Zurück zur Einstiegsseite Drucken
Grössere Schrift
 
 
Bundesgericht
Tribunal fédéral
Tribunale federale
Tribunal federal
 
 
 
 
{T 0/2}
 
1C_317/2016
 
 
 
 
Urteil vom 25. Januar 2017
 
I. öffentlich-rechtliche Abteilung
 
Besetzung
Bundesrichter Merkli, Präsident,
Bundesrichter Karlen, Fonjallaz,
Gerichtsschreiber Gelzer.
 
Verfahrensbeteiligte
A.C.________,
Beschwerdeführer,
 
gegen
 
B.C.________,
Beschwerdegegner,
 
Einwohnergemeinde Wohlen,
Departement Bau und Planung,
Hauptstrasse 26, 3033 Wohlen b. Bern,
Bau-, Verkehrs- und Energiedirektion
des Kantons Bern,
Rechtsamt, Reiterstrasse 11, 3011 Bern.
 
Gegenstand
Baubewilligung für den Anbau einer Einstellhalle,
Gartenhalle und Terrasse,
 
Beschwerde gegen das Urteil vom 31. Mai 2016 des Verwaltungsgerichts des Kantons Bern, Verwaltungsrechtliche Abteilung.
 
 
Sachverhalt:
 
A. 
B. C.________ (Bauherr) ist Eigentümer der Parzelle Wohlen Gbbl.
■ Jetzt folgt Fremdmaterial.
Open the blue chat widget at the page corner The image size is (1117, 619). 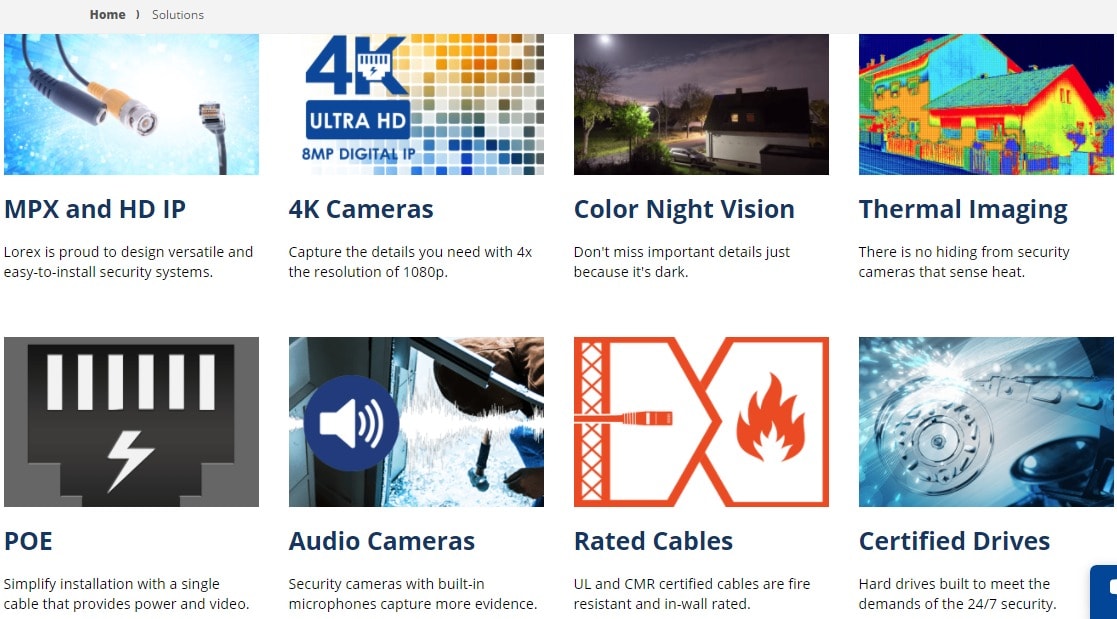click(1104, 591)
Nr. 4373 (Baugrundstück), die in Innerberg, einem Ortsteil der Einwohnergemeinde (EG) Wohlen bei Bern, liegt und der eingeschossigen Wohnzone zugeordnet ist. Auf der Bauparzelle wurde in den Jahren 1978/79 ein Einfamilienhaus errichtet. Die Nachbarparzelle Wohlen Gbbl. Nr. 4372 steht im Eigentum von A. C.________ (Nachbar).
 
B.
 
B.a. Im März 2011 teilte der Nachbar der Einwohnergemeinde (EG) Wohlen mit, auf dem Baugrundstück seien in den letzten Jahren bewilligungspflichtige Aufschüttungen vorgenommen worden, weshalb die Wiederherstellung des rechtmässigen Zustands anzuordnen sei. Die EG Wohlen wies mit Verfügung vom 8. Juli 2011 dieses Gesuch ab. Diese Verfügung bestätigte die Bau-, Verkehrs- und Energiedirektion des Kantons Bern (BVE) am 24. November 2011. Zur Begründung führte sie an, dass im Jahr 1979 zur Errichtung eines Gartensitzplatzes mit leicht grösseren Ausmassen als bewilligt eine unbewilligte Aufschüttung vorgenommen worden sei, bezüglich der jedoch gemäss der in Art. 46 Abs. 3 BauG vorgesehenen Fünfjahresfrist mangels zwingender öffentlicher Interessen keine Wiederherstellung verlangt werden könne; dass auf dem Baugrundstück in den letzten fünf Jahren baubewilligungspflichtige Terrainveränderungen vorgenommen worden seien, habe der Beschwerdeführer mit den eingereichten Fotos nicht beweisen können. Diesen Entscheid der BVE hob das Verwaltungsgericht des Kantons Bern am 6. November 2012 auf und wies die BVE an, bezüglich allfälliger Aufschüttungen bis fünf Jahre vor dem Erlass der Verfügung der Gemeinde am 8. Juli 2011 zusätzliche Abklärungen vorzunehmen. In der Folge holte die BVE ein Gutachten ein und ging gestützt darauf im Entscheid vom 30. Oktober 2013 davon aus, in den letzten fünf Jahren vor der Verfügung vom 8. Juli 2011 seien auf der Bauparzelle keine bewilligungspflichtigen Terrainveränderungen vorgenommen worden, weshalb diese Verfügung zu bestätigen sei. Dieser Entscheid blieb unangefochten.
 
B.b. Noch vor Abschluss des vorgenannten Verfahrens hatte der Bauherr mit Baugesuch vom 30. Oktober 2012 bei der EG Wohlen beantragt, den Anbau einer Einstellhalle, einer Gartenhalle und einer Terrasse an das bestehende Haus zu bewilligen. Nachdem der Bauherr das Projekt überarbeitet hatte, wurde es öffentlich aufgelegt. Der Nachbar erhob dagegen Einsprache. Mit Gesamtbauentscheid vom 15. Mai 2014 wies die EG Wohlen die Einsprache ab und erteilte dem Bauherrn die beantragte Baubewilligung unter Bedingungen und Auflagen.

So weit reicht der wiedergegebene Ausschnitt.